CPU optimization

I’m seeing a weird performance bottleneck. Each frame I run the following loop:

        for (int i = 0; i < pickupCount; i++)
        {
            Vector3 pickupPos = cachedPickupPositions[i];
            float radius = cachedPickupRadii[i];

            if (nodeMax.y > pickupPos.y - radius)
                if (nodeMin.y < pickupPos.y + radius)
                    if (nodeMax.x > pickupPos.x - radius)
                        if (nodeMin.x < pickupPos.x + radius)
                        {
                          // I normally do some stuff
                          // here, but I've removed it
                          // in the interest of clarity
                          continue;
                        }
        }

Where pickupCount equals 21 in my current test case.

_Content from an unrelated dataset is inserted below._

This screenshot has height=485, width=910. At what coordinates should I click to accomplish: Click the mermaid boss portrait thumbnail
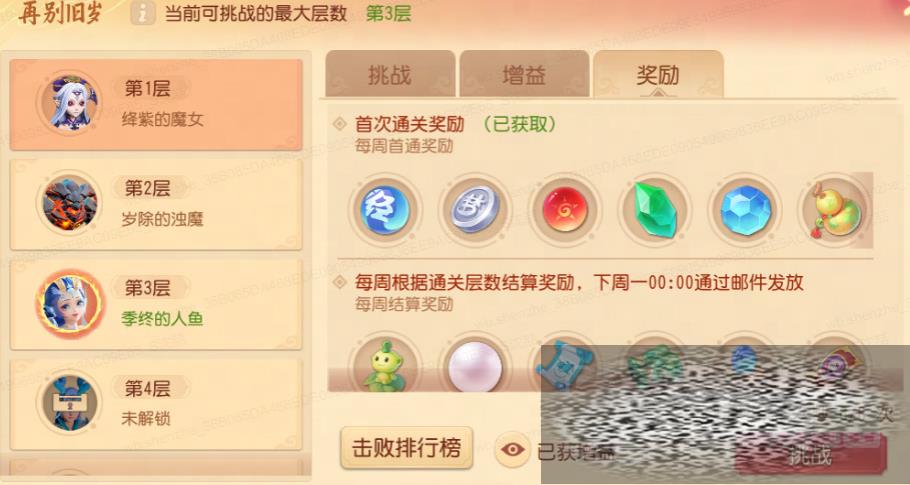pos(70,303)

The thing is that iterating this loop 21 times takes my framerate from about 30 to 20 fps.

I realize the CPU power is limited but this is crazy, seeing as I’m skinning hundreds of vertices with no problem (I’ve heard that the skinning is 100% cpu, could someone confirm this btw?). Is there something I’m doing that causes Mono to behave weirdly? Is branching extremely slow?

Btw I know I could do a sphere tree or some such optimization, but that seems very overkill for such a tiny loop.

Thanks for any answers =)

Are you saying that just iterating is causing the bottle neck?

You’ve removed the code in the inner loop for clarity. How does this run without that code vs. with that code?

You have variable declarations inside a loop. It would be better to declare them once outside the loop. I doubt that the entire problem but it couldn’t hurt to move those.

Yes, just the code that I posted causes a big performance drop.

It turns out I exaggerated a bit though, it goes from 30 fps to 25 fps when running the above loop 21 times. Still, this is a huge performance hit for such a small operation.

Is there any way I can see the intermediate code that’s sent to Xcode? I looked around but couldn’t find anything.

Also, any insight into whether this is expected performance or I’m doing something wrong would be greatly appreciated. =)

Move your variable declarations.

I heard you the first time kenlem. :wink: That makes no difference, likely because struct/atomic local variables end up being allocated on the stack when entering the function anyway. And the Vector3 class has no default constructor as far as I can see. (From the Unity docs: “structs do not allocate memory”.)

Hmmm… I didn’t know that compiler was smart enough to put those structs on the stack when entering the function. That’s a nice optimization.

Can you post the link?

Yepp, I second that with the variables. Does the speed increase back again if you move the declaration of pickupPos and radius to before the loop? I would assume yes.

Vector3 pickupPos = cachedPickupPositions[i];
float radius = cachedPickupRadii[i];

to

Vector3 pickupPos;
float radius;
for (int i = 0; i < pickupCount; i++) 
  pickupPos = cachedPickupPositions[i];
   radius = cachedPickupRadii[i];

Since framerate on iPhone is locked to VSync (60Hz) then if you frame time changes from say 32.5ms to 33.5ms (just 1 ms difference) then you’ll see framerate drop from 30 to 20 fps. Judging your CPU workload from final framerate is wrong.

Go to AppController.mm and set ENABLE_INTERNAL_PROFILER to 1. Take a look how “mono-scripts” stats changes if you change your script. Pay attention to “fixed-update-count” as well (especially if your script code is running a lot from FixedUpdate). Inspect other stats as well.

Yes, even skinning functions in OpenGLES API actually do skinning on cpu on iPhone.

ReJ - Thanks for the profiling tip. I’m just starting a project and I want to profile as I develop instead of trying to go back once everything is done.

For “expensive” things I usually also try to let them run not in every update but in every 2nd or 3rd update only. Of course depends on the project, but helps a lot.

removed

ReJ: Ah of course, I didn’t realize that. Still, I calculate the average framerate over 100 frames or something, so it’s not completely useless. But measuring the CPU workload properly is obviously better. Thanks.

Martin: Why would the compiler not optimize that? Why would the compiler allocate them anywhere but the stack? Btw I did try it, no difference.

Hmm, I think I had something similar and think I noticed a difference actually when deployed on the phone. Was not the exact case, but similar. I might be wrong, but my impression was that creation of variables inside loop are fps-intensive.